Instructions to follow:
Quote every one of the items below word for word, keeping each line in the order it appears.
[Dataset entries start]
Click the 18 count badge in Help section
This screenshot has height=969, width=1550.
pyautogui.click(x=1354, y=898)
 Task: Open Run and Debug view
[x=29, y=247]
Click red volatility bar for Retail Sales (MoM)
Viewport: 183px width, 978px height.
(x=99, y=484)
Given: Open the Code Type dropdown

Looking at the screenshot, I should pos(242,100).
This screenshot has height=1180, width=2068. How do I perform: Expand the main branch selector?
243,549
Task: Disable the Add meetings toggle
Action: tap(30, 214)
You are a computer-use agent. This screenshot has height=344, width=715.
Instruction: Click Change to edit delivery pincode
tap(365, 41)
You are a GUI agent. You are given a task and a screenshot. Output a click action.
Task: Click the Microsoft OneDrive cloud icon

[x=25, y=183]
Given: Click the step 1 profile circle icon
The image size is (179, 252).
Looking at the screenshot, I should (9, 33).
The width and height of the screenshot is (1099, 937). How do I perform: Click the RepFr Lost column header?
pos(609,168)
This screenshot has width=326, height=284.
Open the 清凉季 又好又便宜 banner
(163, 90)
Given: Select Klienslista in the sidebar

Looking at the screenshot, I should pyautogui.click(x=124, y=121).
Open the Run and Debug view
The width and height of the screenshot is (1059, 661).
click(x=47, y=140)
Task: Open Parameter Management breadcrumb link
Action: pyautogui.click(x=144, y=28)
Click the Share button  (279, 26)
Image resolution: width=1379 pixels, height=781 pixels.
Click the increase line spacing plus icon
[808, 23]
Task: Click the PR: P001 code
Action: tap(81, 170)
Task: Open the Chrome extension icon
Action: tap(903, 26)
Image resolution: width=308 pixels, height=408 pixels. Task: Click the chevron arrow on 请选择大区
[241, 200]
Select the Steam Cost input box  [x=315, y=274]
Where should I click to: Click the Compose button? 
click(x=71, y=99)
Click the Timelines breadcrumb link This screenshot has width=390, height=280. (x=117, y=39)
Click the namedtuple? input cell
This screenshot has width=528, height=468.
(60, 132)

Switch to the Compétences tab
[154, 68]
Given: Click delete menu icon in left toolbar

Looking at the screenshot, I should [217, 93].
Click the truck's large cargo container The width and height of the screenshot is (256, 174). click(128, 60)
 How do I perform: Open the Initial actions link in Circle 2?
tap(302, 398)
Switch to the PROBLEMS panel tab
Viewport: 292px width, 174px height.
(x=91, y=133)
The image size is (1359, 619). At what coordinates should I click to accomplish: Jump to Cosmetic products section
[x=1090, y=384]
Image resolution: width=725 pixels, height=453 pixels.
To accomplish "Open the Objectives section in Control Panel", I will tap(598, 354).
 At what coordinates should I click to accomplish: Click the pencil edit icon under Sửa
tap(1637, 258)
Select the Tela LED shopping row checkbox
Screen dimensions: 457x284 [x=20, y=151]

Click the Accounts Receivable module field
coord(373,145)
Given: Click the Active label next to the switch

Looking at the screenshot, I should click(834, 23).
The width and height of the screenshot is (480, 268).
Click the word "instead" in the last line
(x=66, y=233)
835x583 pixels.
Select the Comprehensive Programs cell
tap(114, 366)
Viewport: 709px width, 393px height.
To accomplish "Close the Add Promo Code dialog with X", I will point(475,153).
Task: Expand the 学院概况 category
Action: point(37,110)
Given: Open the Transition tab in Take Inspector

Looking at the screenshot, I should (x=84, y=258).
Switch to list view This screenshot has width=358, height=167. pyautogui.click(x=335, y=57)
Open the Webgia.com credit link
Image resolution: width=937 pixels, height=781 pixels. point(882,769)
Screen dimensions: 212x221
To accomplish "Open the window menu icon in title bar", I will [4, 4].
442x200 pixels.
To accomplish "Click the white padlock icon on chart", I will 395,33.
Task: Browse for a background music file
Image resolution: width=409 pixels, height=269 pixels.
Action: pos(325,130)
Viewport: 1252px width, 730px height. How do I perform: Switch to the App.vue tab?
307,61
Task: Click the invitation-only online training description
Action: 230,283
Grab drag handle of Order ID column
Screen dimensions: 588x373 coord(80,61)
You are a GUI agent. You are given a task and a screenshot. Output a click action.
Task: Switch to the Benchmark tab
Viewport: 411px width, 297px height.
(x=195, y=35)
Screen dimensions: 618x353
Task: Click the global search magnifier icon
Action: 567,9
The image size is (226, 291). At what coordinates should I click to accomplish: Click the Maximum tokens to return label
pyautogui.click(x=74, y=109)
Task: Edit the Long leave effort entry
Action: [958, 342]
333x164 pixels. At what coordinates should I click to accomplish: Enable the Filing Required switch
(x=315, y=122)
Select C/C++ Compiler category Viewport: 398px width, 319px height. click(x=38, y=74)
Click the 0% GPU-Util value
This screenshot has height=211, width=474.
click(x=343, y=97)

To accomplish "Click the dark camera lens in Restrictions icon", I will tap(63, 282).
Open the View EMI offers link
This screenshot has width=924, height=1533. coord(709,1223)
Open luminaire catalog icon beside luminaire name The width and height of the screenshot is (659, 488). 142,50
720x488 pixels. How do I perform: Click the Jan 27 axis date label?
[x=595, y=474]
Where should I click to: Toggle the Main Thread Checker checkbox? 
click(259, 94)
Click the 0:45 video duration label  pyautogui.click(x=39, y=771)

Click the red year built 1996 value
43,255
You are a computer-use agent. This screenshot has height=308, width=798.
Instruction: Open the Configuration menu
[Dataset entries end]
Problem solution:
Click the 18 count badge in Help section
This screenshot has height=969, width=1550.
pyautogui.click(x=1354, y=898)
 Task: Open Run and Debug view
[x=29, y=247]
Click red volatility bar for Retail Sales (MoM)
Viewport: 183px width, 978px height.
(x=99, y=484)
Given: Open the Code Type dropdown

Looking at the screenshot, I should pos(242,100).
This screenshot has height=1180, width=2068. How do I perform: Expand the main branch selector?
243,549
Task: Disable the Add meetings toggle
Action: tap(30, 214)
You are a computer-use agent. This screenshot has height=344, width=715.
Instruction: Click Change to edit delivery pincode
tap(365, 41)
You are a GUI agent. You are given a task and a screenshot. Output a click action.
Task: Click the Microsoft OneDrive cloud icon

[x=25, y=183]
Given: Click the step 1 profile circle icon
The image size is (179, 252).
Looking at the screenshot, I should (9, 33).
The width and height of the screenshot is (1099, 937). How do I perform: Click the RepFr Lost column header?
pos(609,168)
This screenshot has width=326, height=284.
Open the 清凉季 又好又便宜 banner
(163, 90)
Given: Select Klienslista in the sidebar

Looking at the screenshot, I should pyautogui.click(x=124, y=121).
Open the Run and Debug view
The width and height of the screenshot is (1059, 661).
click(x=47, y=140)
Task: Open Parameter Management breadcrumb link
Action: pyautogui.click(x=144, y=28)
Click the Share button  (279, 26)
Image resolution: width=1379 pixels, height=781 pixels.
Click the increase line spacing plus icon
[808, 23]
Task: Click the PR: P001 code
Action: tap(81, 170)
Task: Open the Chrome extension icon
Action: tap(903, 26)
Image resolution: width=308 pixels, height=408 pixels. Task: Click the chevron arrow on 请选择大区
[241, 200]
Select the Steam Cost input box  [x=315, y=274]
Where should I click to: Click the Compose button? 
click(x=71, y=99)
Click the Timelines breadcrumb link This screenshot has width=390, height=280. (x=117, y=39)
Click the namedtuple? input cell
This screenshot has width=528, height=468.
(60, 132)

Switch to the Compétences tab
[154, 68]
Given: Click delete menu icon in left toolbar

Looking at the screenshot, I should [217, 93].
Click the truck's large cargo container The width and height of the screenshot is (256, 174). click(128, 60)
 How do I perform: Open the Initial actions link in Circle 2?
tap(302, 398)
Switch to the PROBLEMS panel tab
Viewport: 292px width, 174px height.
(x=91, y=133)
The image size is (1359, 619). At what coordinates should I click to accomplish: Jump to Cosmetic products section
[x=1090, y=384]
Image resolution: width=725 pixels, height=453 pixels.
To accomplish "Open the Objectives section in Control Panel", I will tap(598, 354).
 At what coordinates should I click to accomplish: Click the pencil edit icon under Sửa
tap(1637, 258)
Select the Tela LED shopping row checkbox
Screen dimensions: 457x284 [x=20, y=151]

Click the Accounts Receivable module field
coord(373,145)
Given: Click the Active label next to the switch

Looking at the screenshot, I should click(834, 23).
The width and height of the screenshot is (480, 268).
Click the word "instead" in the last line
(x=66, y=233)
835x583 pixels.
Select the Comprehensive Programs cell
tap(114, 366)
Viewport: 709px width, 393px height.
To accomplish "Close the Add Promo Code dialog with X", I will point(475,153).
Task: Expand the 学院概况 category
Action: point(37,110)
Given: Open the Transition tab in Take Inspector

Looking at the screenshot, I should (x=84, y=258).
Switch to list view This screenshot has width=358, height=167. pyautogui.click(x=335, y=57)
Open the Webgia.com credit link
Image resolution: width=937 pixels, height=781 pixels. point(882,769)
Screen dimensions: 212x221
To accomplish "Open the window menu icon in title bar", I will [4, 4].
442x200 pixels.
To accomplish "Click the white padlock icon on chart", I will 395,33.
Task: Browse for a background music file
Image resolution: width=409 pixels, height=269 pixels.
Action: pos(325,130)
Viewport: 1252px width, 730px height. How do I perform: Switch to the App.vue tab?
307,61
Task: Click the invitation-only online training description
Action: 230,283
Grab drag handle of Order ID column
Screen dimensions: 588x373 coord(80,61)
You are a GUI agent. You are given a task and a screenshot. Output a click action.
Task: Switch to the Benchmark tab
Viewport: 411px width, 297px height.
(x=195, y=35)
Screen dimensions: 618x353
Task: Click the global search magnifier icon
Action: 567,9
The image size is (226, 291). At what coordinates should I click to accomplish: Click the Maximum tokens to return label
pyautogui.click(x=74, y=109)
Task: Edit the Long leave effort entry
Action: [958, 342]
333x164 pixels. At what coordinates should I click to accomplish: Enable the Filing Required switch
(x=315, y=122)
Select C/C++ Compiler category Viewport: 398px width, 319px height. click(x=38, y=74)
Click the 0% GPU-Util value
This screenshot has height=211, width=474.
click(x=343, y=97)

To accomplish "Click the dark camera lens in Restrictions icon", I will tap(63, 282).
Open the View EMI offers link
This screenshot has width=924, height=1533. coord(709,1223)
Open luminaire catalog icon beside luminaire name The width and height of the screenshot is (659, 488). 142,50
720x488 pixels. How do I perform: Click the Jan 27 axis date label?
[x=595, y=474]
Where should I click to: Toggle the Main Thread Checker checkbox? 
click(259, 94)
Click the 0:45 video duration label  pyautogui.click(x=39, y=771)

Click the red year built 1996 value
43,255
You are a computer-use agent. This screenshot has height=308, width=798.
Instruction: Open the Configuration menu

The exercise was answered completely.